Justice — Département Hérault

Prison de Béziers : "Sans moyens humains et financiers, rien ne changera"

Alors que le nouveau ministre de la Justice Gérald Darmanin annonce des mesures pour réformer les prisons, les professionnels du secteur restent partagés. À Béziers, David Parmentier, secrétaire local de l’Ufap, souligne les défis structurels et humains à relever pour rendre ces propositions réellement applicables.

Depuis sa prise de fonction comme ministre de la Justice, Gérald Darmanin multiplie les annonces sur la gestion des établissements pénitentiaires. Parmi elles, des opérations “place nette” pour lutter contre les trafics en prison, l’isolement des narcotrafiquants les plus dangereux ou encore la construction de prisons “à taille humaine”. Des annonces accueillies avec prudence par David Parmentier, secrétaire local de l’Union fédérale autonome pénitentiaire (Ufap) du centre pénitentiaire de Béziers.

Pour prendre l’avion, c’est plus sécurisé que pour rentrer dans un établissement pénitentiaire

Les opérations “place nette”, qui existent déjà dans la société civile, sont des actions menées par la gendarmerie et la police pour démanteler les points de deal et lutter contre la délinquance. Depuis sa nomination, Gérald Darmanin a annoncé vouloir adapter ce concept aux prisons. Si l’idée peut sembler efficace, David Parmentier tempère : Avant, ça s’appelait des fouilles générales, mais depuis 2009, les règles pénitentiaires européennes nous en empêchent. On a des restrictions, on ne peut plus fouiller un détenu comme on veut. Cela explique qu’on ait des entrées massives de téléphones, de cannabis, d’armes et ainsi de suite. Pour prendre l’avion, c’est plus sécurisé que pour rentrer dans un établissement pénitentiaire.”

Éléments issus d'une source de données:
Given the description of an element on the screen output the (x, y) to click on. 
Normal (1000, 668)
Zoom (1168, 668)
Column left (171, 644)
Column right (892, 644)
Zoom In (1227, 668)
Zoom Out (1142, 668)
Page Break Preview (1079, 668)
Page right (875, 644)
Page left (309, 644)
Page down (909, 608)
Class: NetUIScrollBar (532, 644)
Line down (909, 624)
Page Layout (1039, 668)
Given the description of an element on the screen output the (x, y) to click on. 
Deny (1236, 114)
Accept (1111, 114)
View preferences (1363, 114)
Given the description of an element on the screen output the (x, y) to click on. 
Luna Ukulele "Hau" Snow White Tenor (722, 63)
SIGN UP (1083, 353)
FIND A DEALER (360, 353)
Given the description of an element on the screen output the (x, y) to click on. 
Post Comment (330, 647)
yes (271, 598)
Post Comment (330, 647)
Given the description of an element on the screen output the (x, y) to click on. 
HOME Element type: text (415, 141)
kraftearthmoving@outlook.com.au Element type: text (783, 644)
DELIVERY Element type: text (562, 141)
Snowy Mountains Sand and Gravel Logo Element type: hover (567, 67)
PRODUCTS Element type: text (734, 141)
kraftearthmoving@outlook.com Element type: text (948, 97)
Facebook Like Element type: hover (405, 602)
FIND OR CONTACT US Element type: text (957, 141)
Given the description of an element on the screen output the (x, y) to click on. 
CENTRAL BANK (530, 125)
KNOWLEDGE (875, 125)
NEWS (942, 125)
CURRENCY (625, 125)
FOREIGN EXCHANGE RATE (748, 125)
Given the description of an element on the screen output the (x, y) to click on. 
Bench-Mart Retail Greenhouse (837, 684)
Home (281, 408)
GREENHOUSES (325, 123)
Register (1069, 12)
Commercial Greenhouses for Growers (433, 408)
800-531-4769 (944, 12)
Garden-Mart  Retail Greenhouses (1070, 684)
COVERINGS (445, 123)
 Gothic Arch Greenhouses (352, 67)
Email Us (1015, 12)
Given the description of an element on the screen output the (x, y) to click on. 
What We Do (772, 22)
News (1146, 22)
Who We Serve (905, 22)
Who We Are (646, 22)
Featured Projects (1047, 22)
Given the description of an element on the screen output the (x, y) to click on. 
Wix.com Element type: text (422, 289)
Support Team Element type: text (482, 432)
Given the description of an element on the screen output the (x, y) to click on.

Consignes à suivre = Traduisez en anglais, s'il vous plaît, cette phrase de l'article sur la prison de Béziers : « Les opérations “place nette”, qui existent déjà dans la société civile, sont des actions menées par la gendarmerie et la police pour démanteler les points de deal et lutter contre la délinquance. »

Réponse à l'exercice = The "place nette" operations, which already exist in civil society, are actions carried out by the gendarmerie and the police to dismantle drug-dealing spots and fight crime.